Mercury announced it would suspend its initial public offering that it had been advancing toward and would withdraw its registration statement filed with the Securities and Exchange Commission.
Mercury’s management team, including CEO Matt Taylor, and locations in Colorado will remain in place, a news release said. The transaction is expected to close by midyear.
The purchase came as a surprise. Mercury’s move toward an IPO – the company filed a confidential draft registration with the SEC in December – brought out a buyer in Vantiv.
“We were to the late stages of preparing for the IPO, and Vantiv approached us with a very attractive offer,” Taylor said in an interview. “It just became an obvious thing to try and merge the companies, and I’m glad we were able to do that.”
He said Mercury will remain in Durango. In fact, the company will move into its new south Durango headquarters, Mercury Village, beginning Friday.
Mercury is one of Durango’s largest employers, with about 400 employees in Durango and more than 200 in Denver. Overall, Mercury had 646 full-time employees at end of 2013, according to the registration statement.
The deal combines Vantiv, the third-largest merchant payment services, with Mercury, the 11th-largest. Vantiv is publicly traded on the New York Stock Exchange under the symbol VNTV.
Both companies specialize in high-tech payment processing of debit-, credit-and gift-card transactions.
Vantiv was spun off from Fifth Third Processing Solutions in June 2011 and went public in March 2012. The company had a net revenue of $2.1 billion in 2013.
Vantiv CEO Charles Drucker, in a conference call with investors, praised Mercury’s good relationships with merchants and dealers. He said Mercury could further penetrate the payment-processing market.
“We see a lot of opportunity for growth,” he said.
The transaction was greeted cautiously by Durango’s close-knit business community. While business leaders said the deal makes sense, they worried what it could mean for Durango.
“The real question is the synergies that they want to achieve, will that mean that they move big pieces of the company out of Durango or not, and that I just can’t even guess,” said Gary Masner, a retired Silicon Valley venture capital executive who co-founded a business accelerator in Durango. “It obviously increases the risks of pieces of the company, major functions or things like that, moving.”
Mergers often result in layoffs when some positions become redundant.
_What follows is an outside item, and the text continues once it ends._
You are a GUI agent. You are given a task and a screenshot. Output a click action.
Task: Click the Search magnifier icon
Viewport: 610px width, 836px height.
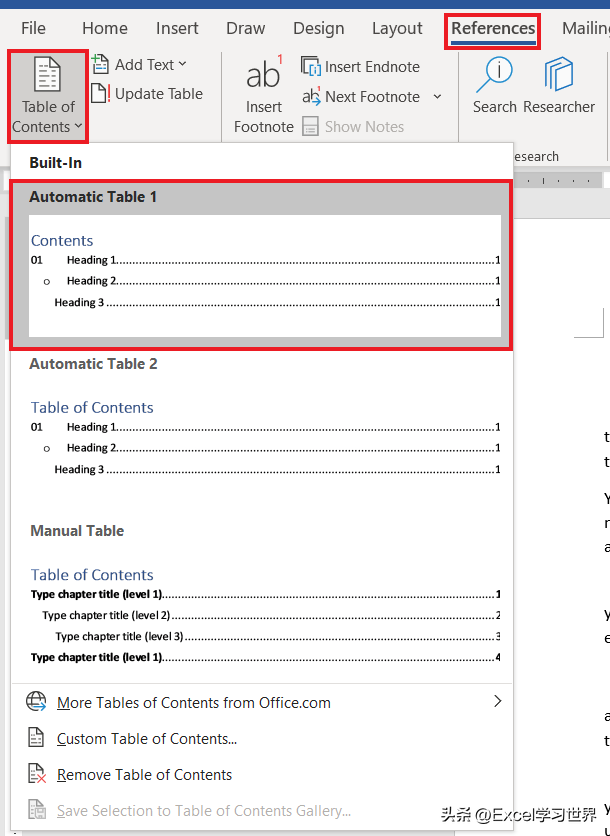(x=494, y=75)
Taylor said it’s too early to know if any local jobs will be affected.
“It’s really preliminary to talk about how the merger’s impact will evolve over time,” he said.
Roger Zalneraitis, executive director of the La Plata Economic Development Alliance, said Vantiv had not moved two companies it previously acquired.
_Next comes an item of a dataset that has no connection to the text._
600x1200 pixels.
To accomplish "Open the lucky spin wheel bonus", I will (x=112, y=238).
“Vantiv doesn’t strike me as the type of company that acquires and consumes a company,” he said. “I don’t see us finding out in July that Mercury’s exiting our market or something terrible like that. There very well might be an upside.”
The deal marks a remarkable milestone for Mercury, founded by brothers Jeff and Marc Katz in 2001 in Brewster, New York.
Mercury quickly grew into one of Durango’s largest employers after moving here in 2002, and the company was often lauded for bringing Silicon Valley-style innovation to rural Southwest Colorado.
Taylor, a former restaurant manager, became Mercury’s eighth employee when he was hired in October 2003. He served as chief operating officer under cofounder Marc Katz before being elevated to CEO in May 2009.
Mercury in April 2010 sold a majority stake in the company to Silver Lake, a California venture capital firm. Silver Lake’s involvement sparked speculation Mercury would prepare to go public.
In 2013, Mercury had $237 million in revenue, a 17 percent jump from a year earlier. The company processed nearly 1.2 billion credit, debit and other transactions in 2013.